* **Aim of the exercise**
Show every line below where "with" appears.

:: Source material ::

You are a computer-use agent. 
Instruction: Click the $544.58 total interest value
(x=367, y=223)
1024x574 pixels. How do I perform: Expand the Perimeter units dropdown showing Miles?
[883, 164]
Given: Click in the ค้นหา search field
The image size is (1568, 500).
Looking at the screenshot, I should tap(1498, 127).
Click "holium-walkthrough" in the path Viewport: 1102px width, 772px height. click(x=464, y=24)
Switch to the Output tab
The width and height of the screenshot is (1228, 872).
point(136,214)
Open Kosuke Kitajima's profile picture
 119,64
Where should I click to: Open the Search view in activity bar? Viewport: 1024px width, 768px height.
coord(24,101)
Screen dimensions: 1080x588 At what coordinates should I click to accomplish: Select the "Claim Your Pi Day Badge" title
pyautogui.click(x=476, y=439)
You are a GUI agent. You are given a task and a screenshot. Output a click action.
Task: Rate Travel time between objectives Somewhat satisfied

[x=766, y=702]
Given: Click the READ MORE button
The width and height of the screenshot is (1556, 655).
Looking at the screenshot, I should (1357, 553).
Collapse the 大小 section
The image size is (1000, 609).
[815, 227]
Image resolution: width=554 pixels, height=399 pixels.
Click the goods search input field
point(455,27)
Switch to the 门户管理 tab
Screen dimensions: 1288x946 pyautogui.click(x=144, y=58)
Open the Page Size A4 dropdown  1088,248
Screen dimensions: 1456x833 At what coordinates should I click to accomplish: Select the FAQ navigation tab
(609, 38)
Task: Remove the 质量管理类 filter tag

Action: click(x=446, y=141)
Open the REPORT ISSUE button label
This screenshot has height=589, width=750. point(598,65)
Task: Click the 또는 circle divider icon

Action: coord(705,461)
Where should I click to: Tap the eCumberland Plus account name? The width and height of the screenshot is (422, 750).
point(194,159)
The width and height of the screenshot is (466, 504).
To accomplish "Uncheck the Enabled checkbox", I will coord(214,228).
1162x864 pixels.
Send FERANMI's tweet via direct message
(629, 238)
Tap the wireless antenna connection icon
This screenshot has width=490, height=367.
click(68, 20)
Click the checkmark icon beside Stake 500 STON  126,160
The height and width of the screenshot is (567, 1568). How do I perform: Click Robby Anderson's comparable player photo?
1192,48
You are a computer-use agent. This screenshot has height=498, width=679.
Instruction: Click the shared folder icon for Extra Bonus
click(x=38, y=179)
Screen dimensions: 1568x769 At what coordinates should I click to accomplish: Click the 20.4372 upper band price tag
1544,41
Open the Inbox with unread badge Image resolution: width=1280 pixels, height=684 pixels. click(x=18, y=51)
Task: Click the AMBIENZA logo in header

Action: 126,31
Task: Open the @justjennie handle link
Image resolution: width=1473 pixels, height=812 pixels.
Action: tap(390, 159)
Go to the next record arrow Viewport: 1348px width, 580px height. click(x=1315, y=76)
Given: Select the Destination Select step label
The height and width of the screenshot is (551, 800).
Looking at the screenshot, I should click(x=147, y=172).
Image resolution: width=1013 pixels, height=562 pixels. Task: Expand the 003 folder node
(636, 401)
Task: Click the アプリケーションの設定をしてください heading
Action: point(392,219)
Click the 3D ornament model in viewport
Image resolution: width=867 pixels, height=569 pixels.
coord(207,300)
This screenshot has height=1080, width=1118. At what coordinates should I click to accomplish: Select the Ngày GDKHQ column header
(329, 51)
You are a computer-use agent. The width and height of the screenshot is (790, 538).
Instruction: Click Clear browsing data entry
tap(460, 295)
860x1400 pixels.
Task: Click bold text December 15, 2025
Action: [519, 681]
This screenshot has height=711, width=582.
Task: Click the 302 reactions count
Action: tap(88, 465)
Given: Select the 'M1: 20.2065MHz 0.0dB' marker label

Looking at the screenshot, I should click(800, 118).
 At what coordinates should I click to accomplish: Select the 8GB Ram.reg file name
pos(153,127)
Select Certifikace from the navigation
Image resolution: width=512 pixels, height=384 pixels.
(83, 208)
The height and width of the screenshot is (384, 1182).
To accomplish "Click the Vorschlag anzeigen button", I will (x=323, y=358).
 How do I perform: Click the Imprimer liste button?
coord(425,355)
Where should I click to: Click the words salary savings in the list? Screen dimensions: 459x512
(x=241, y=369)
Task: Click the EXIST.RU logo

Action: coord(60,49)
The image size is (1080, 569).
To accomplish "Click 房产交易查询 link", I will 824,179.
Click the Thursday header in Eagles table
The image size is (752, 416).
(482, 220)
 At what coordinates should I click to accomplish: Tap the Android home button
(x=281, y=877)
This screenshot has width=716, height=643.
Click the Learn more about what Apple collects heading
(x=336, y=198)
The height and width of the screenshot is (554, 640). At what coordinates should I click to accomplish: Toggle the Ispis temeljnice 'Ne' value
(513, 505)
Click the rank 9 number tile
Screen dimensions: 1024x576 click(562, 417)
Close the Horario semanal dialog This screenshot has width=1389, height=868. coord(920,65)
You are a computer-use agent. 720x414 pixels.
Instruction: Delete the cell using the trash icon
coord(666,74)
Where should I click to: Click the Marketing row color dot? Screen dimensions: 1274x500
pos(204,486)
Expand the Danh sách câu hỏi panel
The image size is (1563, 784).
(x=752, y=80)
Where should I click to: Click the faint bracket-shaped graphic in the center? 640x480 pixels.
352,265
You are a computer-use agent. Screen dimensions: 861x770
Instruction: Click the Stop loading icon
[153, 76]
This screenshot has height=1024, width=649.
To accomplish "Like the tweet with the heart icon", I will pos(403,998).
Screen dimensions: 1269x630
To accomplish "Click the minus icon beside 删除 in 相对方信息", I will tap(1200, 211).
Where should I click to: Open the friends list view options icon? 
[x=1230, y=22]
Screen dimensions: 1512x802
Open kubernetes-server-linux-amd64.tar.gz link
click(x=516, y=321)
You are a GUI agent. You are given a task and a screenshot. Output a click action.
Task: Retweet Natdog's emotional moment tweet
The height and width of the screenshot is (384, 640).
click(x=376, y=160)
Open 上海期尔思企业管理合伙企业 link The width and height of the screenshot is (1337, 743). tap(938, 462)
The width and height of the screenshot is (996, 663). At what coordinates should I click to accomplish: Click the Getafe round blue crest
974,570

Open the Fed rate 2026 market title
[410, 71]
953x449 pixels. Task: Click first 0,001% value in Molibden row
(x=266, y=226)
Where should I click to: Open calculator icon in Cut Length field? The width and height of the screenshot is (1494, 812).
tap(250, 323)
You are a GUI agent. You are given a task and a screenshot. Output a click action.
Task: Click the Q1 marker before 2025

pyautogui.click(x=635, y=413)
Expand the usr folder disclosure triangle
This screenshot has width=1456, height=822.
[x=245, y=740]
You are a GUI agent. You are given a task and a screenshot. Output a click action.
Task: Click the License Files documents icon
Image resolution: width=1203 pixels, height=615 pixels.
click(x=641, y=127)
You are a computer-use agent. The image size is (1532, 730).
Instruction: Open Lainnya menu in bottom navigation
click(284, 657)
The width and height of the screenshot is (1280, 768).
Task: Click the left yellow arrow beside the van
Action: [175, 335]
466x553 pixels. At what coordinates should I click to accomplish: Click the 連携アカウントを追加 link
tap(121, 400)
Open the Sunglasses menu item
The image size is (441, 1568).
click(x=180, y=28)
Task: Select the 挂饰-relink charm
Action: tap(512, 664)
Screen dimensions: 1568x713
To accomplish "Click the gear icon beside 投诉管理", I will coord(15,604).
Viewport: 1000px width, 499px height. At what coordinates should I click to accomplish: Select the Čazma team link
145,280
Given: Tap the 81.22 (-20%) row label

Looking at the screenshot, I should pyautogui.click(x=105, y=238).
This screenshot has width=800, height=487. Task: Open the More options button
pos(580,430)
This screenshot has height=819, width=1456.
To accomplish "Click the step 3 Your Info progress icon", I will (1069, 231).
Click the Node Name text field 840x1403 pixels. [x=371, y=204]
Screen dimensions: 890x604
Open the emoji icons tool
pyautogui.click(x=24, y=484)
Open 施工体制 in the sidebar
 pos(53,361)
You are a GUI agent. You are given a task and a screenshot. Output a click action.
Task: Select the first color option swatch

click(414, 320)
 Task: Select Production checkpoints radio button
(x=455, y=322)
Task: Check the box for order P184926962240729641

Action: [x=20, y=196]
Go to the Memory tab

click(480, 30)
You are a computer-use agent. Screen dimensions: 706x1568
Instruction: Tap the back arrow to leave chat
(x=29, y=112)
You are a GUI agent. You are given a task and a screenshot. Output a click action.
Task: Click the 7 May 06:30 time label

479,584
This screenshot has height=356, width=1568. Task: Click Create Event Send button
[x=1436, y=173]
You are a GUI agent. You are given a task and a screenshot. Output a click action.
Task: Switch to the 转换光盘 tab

:::

* **Solution to this problem**
Open the Inbox with unread badge Image resolution: width=1280 pixels, height=684 pixels. click(x=18, y=51)
To accomplish "Like the tweet with the heart icon", I will pos(403,998).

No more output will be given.